The Information Structuralist

Conditional mutual information and the best Markov approximation

Posted in Information Theory by mraginsky on January 4, 2013

I came across a neat and useful result about conditional mutual information while reading a paper on quantum information theory.

Consider three jointly distributed random variables {X,Y,Z}. If the conditional mutual information {I(X;Y|Z) = 0}, then {X} and {Y} are conditionally independent given {Z} (i.e., {X \rightarrow Z \rightarrow Y} is a Markov chain). In fact, {I(X;Y|Z) = 0} if and only if {X \rightarrow Z \rightarrow Y}. Now, what if {I(X;Y|Z)} is nonzero, but very small? Intuitively, one would expect that the joint distribution {P_{XYZ}} is somehow “close” to being Markov. It turns out that this intuition is, indeed, correct — in fact, the conditional mutual information {I(X;Y|Z)} is the divergence between {P_{XYZ}} and the nearest distribution {Q_{XYZ}} under which {X \rightarrow Z \rightarrow Y} is a Markov chain.

Theorem 1 Let {X,Y,Z} be three jointly distributed random variables.
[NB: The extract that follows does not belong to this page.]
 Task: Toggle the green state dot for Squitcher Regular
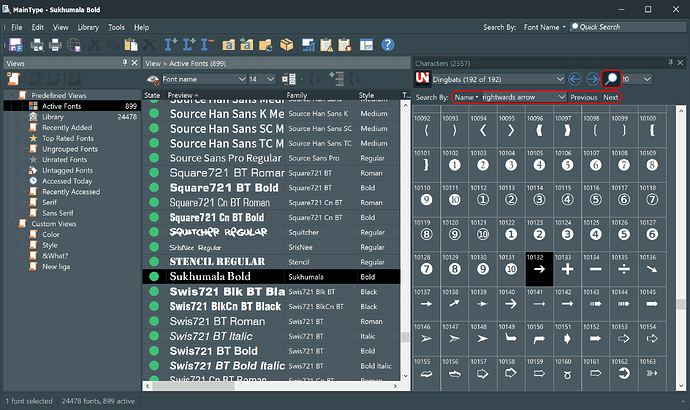[x=154, y=231]
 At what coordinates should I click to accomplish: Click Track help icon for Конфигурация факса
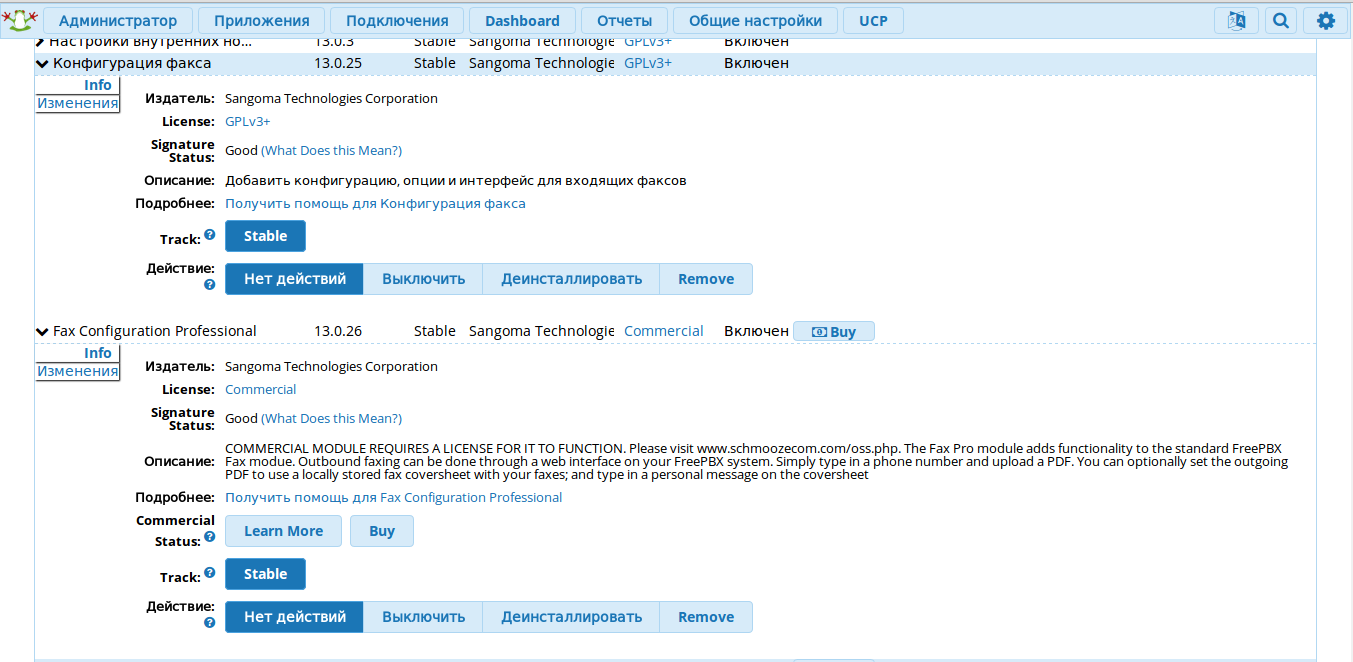coord(210,235)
Then

\displaystyle  		I(X;Y|Z) = \min \left\{ D(P_{XYZ} \| Q_{XYZ}) : X \rightarrow Z \rightarrow Y \text{ under } Q \right\}

Moreover, the minimum is achieved by

\displaystyle  		Q^*_{XYZ}(x,y,z) = P_Z(z)P_{X|Z}(x|z)P_{Y|Z}(y|z).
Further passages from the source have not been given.